**WRITTEN EXERCISE**
Copy each line below that contains the word "header".

>>>

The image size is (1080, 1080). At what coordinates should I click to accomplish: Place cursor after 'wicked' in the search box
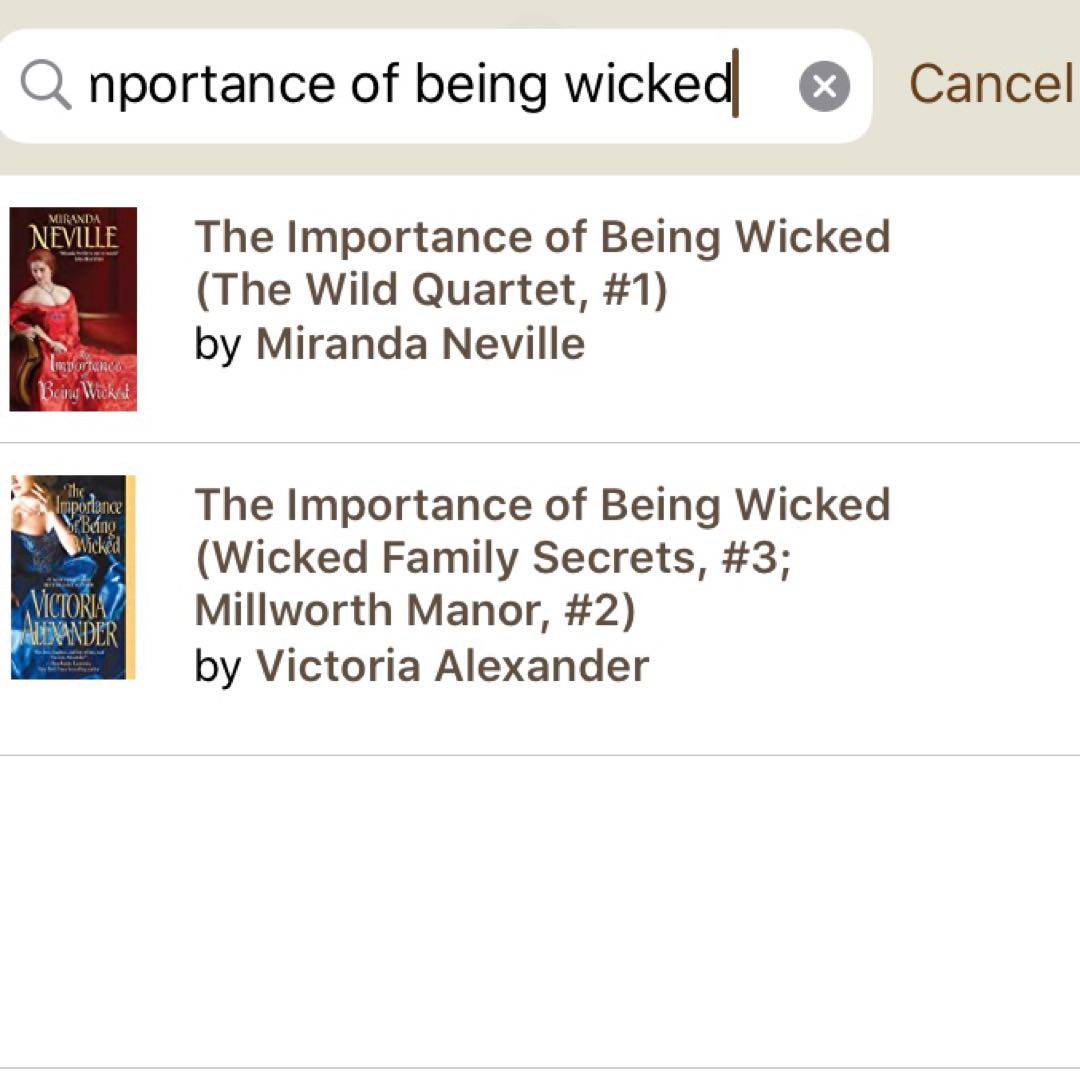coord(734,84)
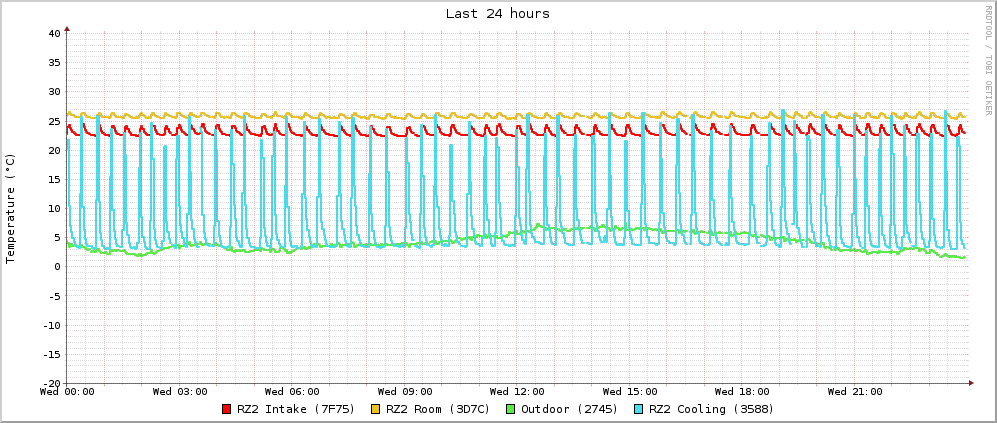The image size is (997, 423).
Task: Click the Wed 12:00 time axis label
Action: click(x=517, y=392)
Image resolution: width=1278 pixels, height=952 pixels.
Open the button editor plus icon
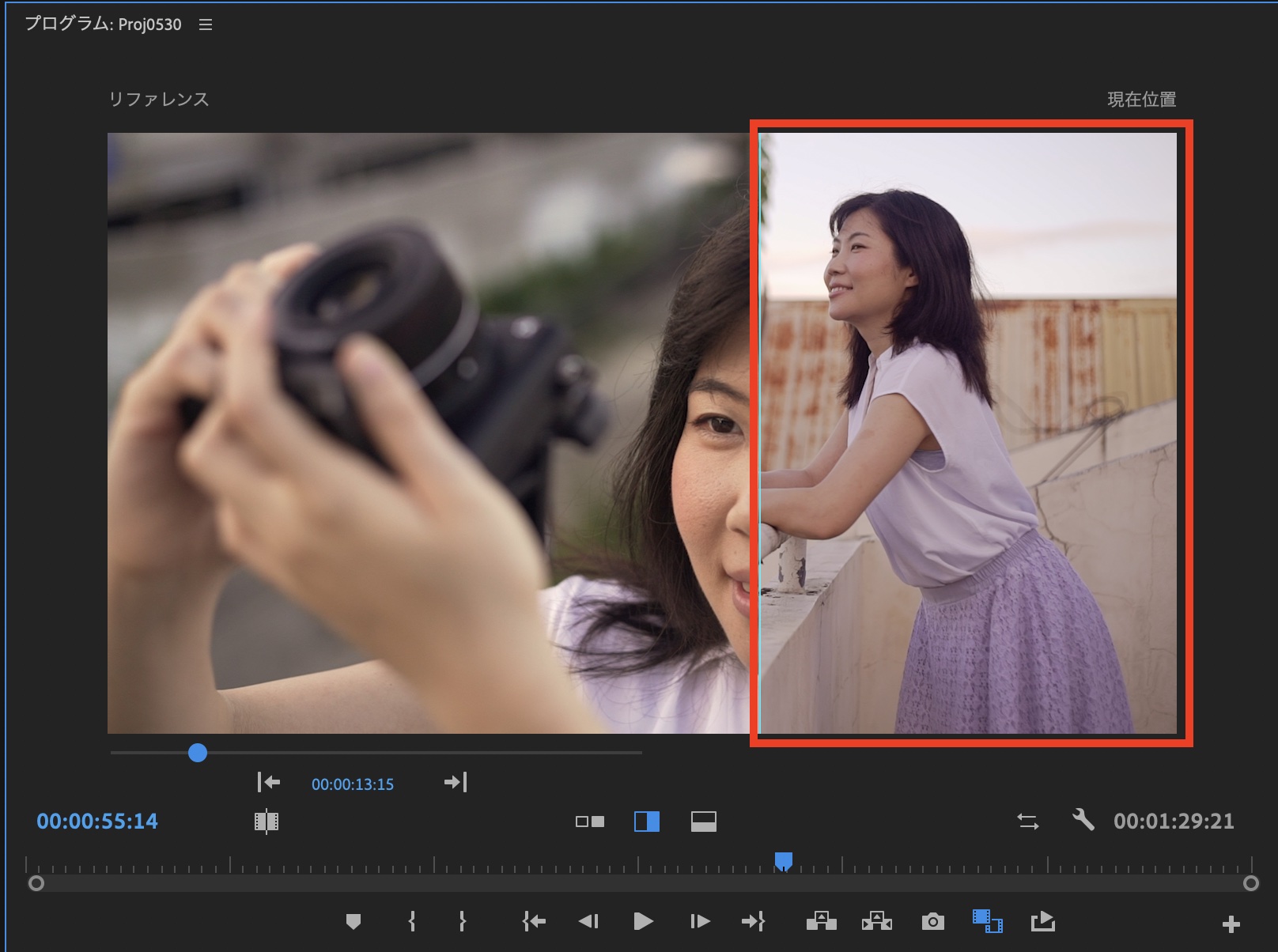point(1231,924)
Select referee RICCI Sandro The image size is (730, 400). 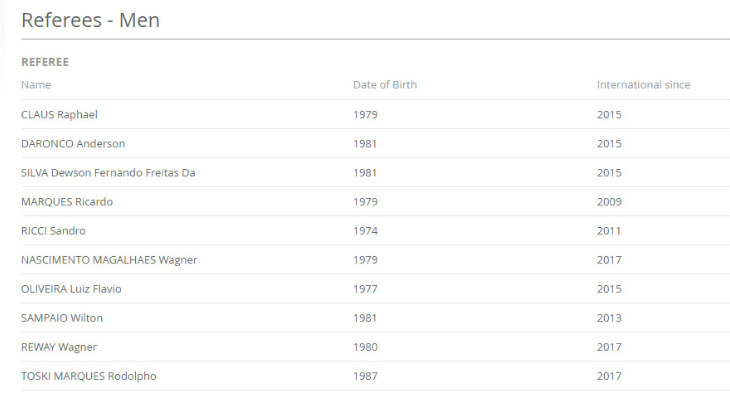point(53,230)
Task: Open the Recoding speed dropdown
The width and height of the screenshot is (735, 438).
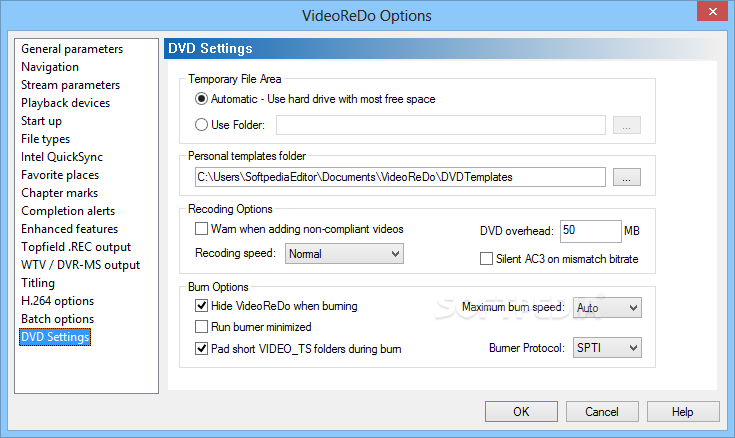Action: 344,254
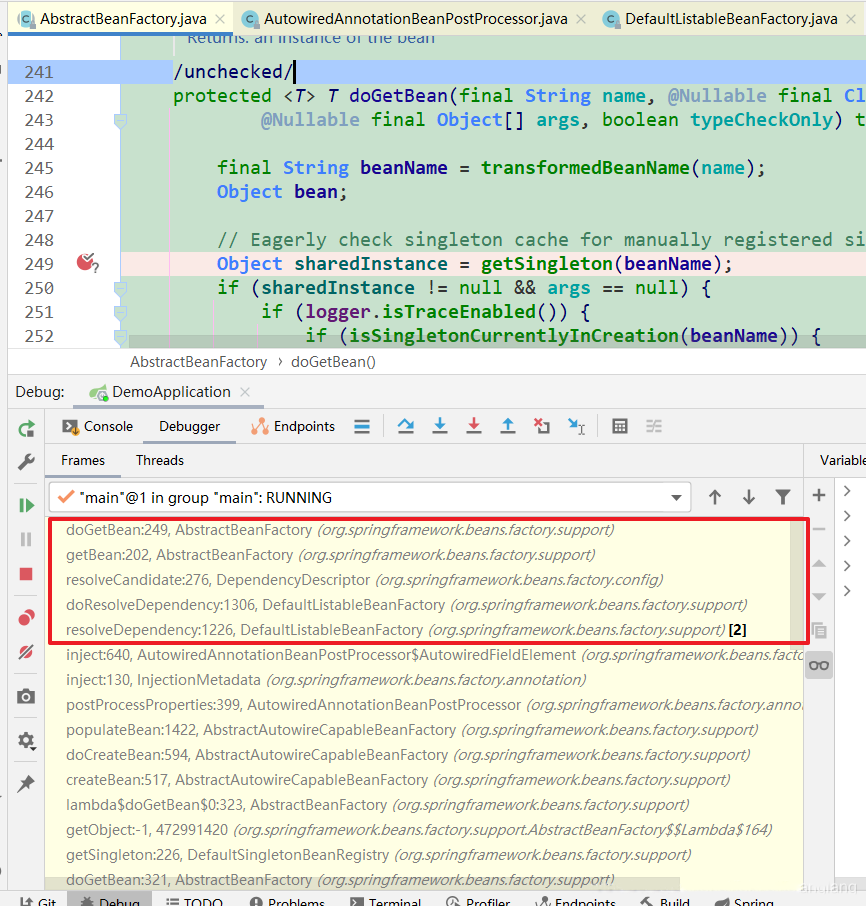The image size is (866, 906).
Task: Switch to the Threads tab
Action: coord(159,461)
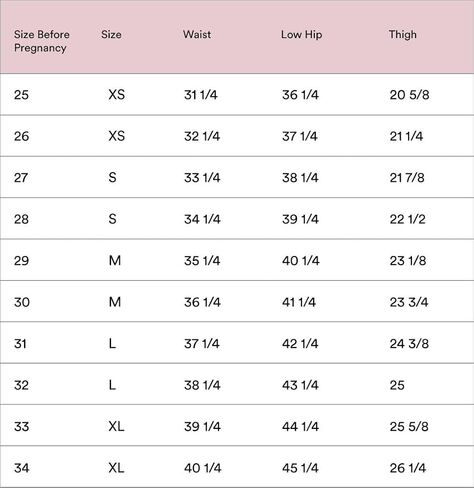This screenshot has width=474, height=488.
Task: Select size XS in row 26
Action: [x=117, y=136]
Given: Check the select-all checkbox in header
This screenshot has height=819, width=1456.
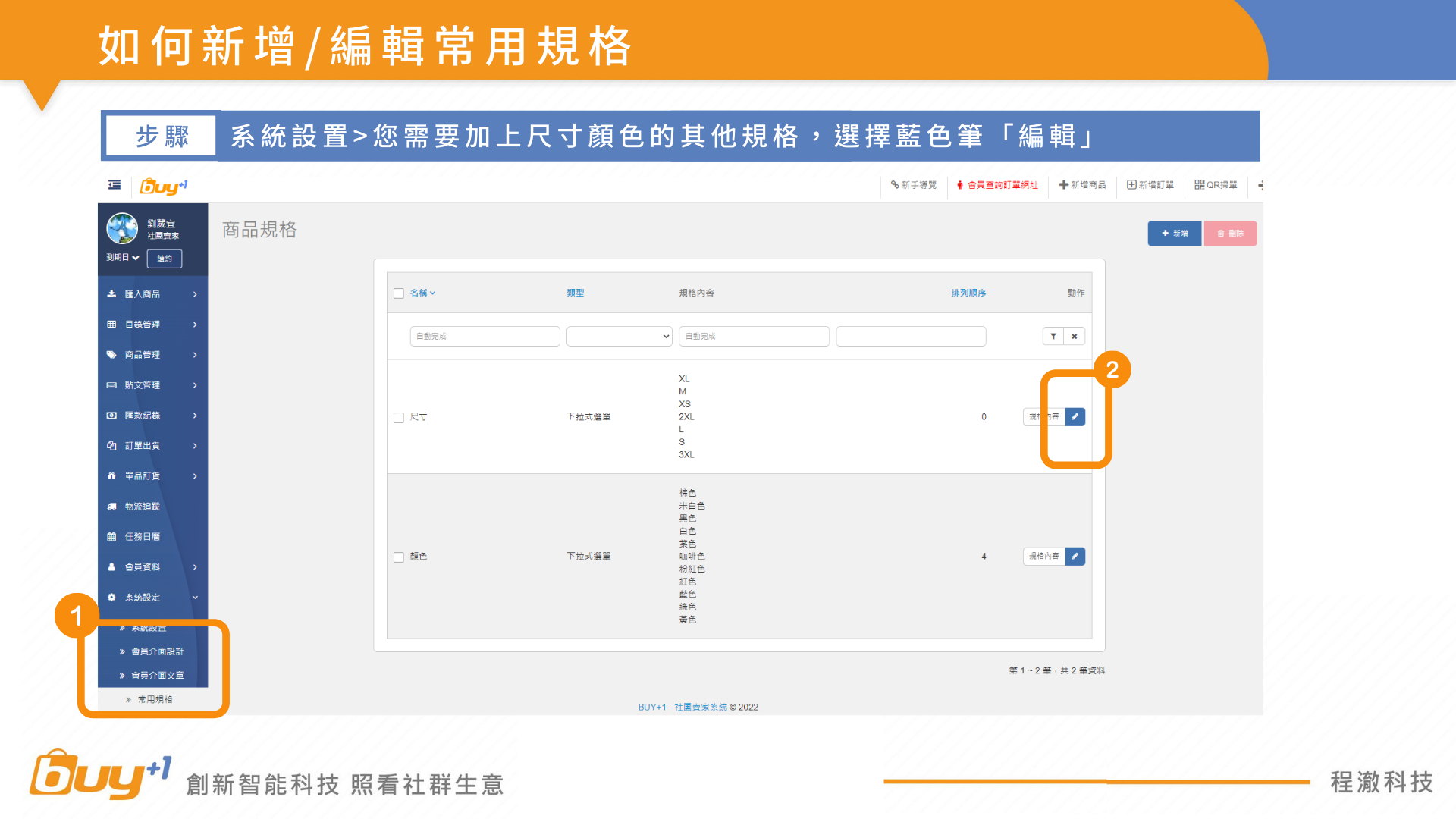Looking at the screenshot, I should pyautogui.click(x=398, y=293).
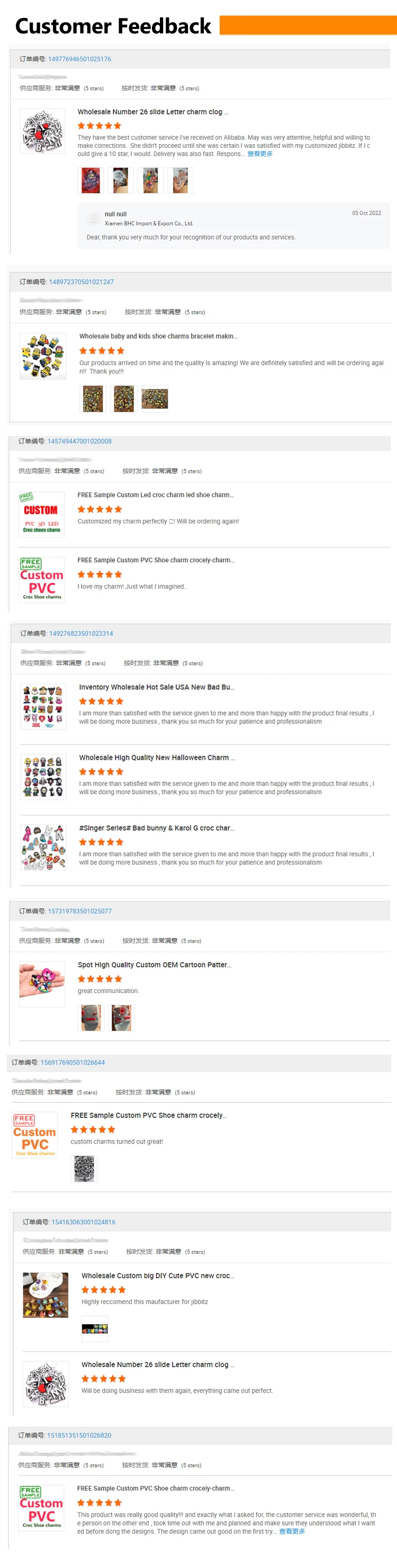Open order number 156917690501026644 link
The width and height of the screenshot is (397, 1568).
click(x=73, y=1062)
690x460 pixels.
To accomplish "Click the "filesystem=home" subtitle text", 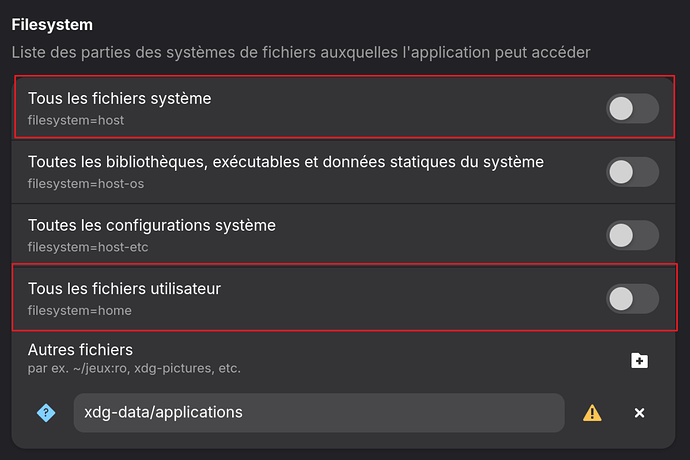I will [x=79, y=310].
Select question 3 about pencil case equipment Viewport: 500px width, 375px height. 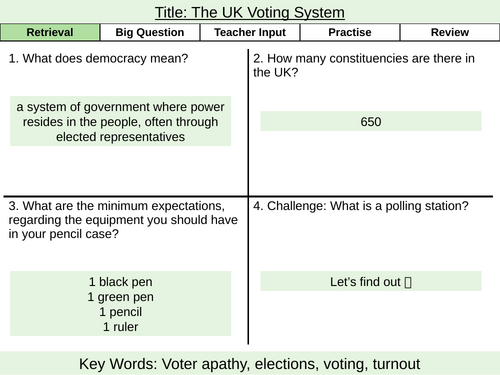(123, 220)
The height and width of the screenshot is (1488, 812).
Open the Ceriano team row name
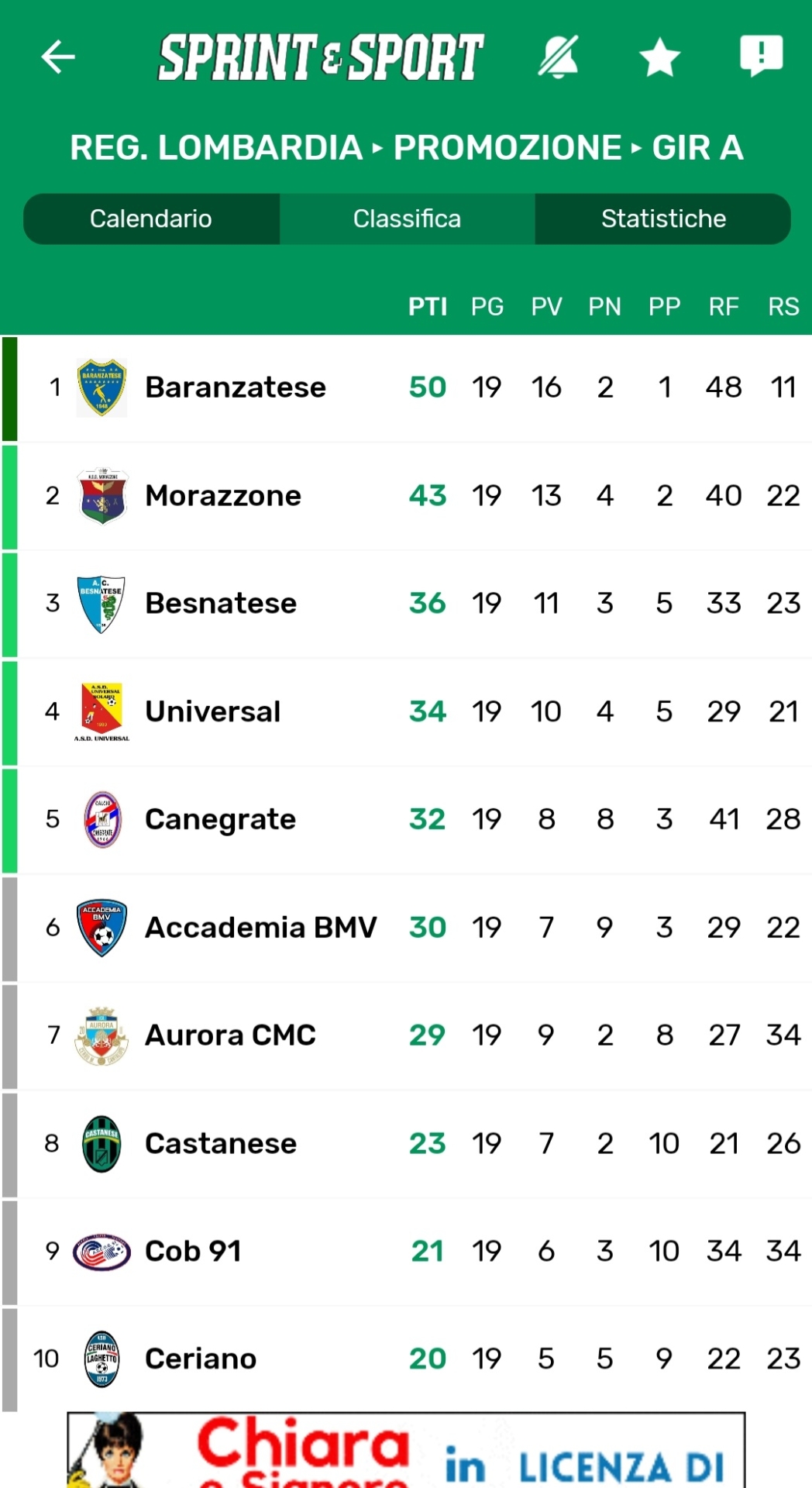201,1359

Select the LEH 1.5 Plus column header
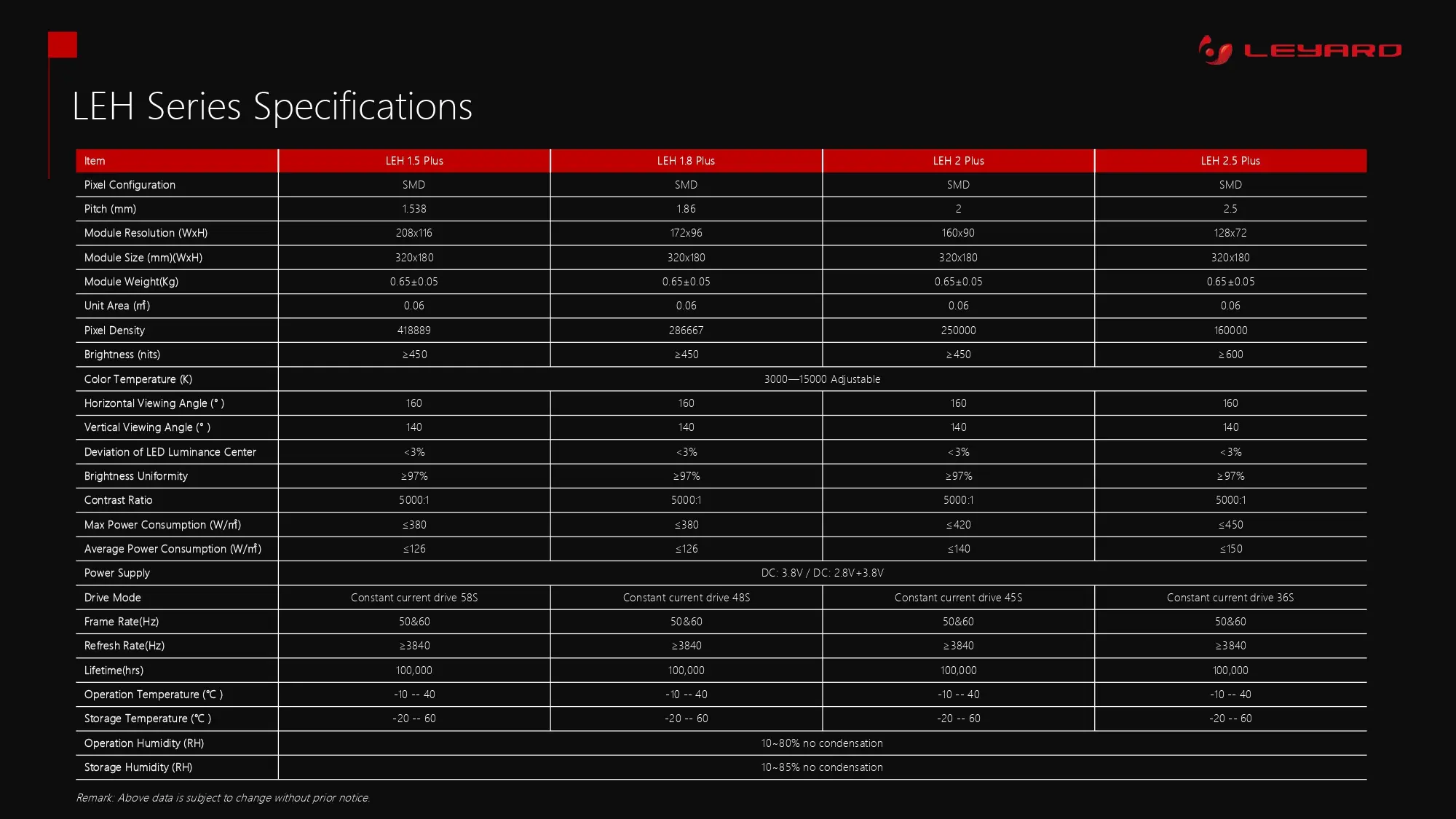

<<<

**TASK RESULT**
Given: Check the select-all checkbox in header
Select the LEH 1.5 Plus column header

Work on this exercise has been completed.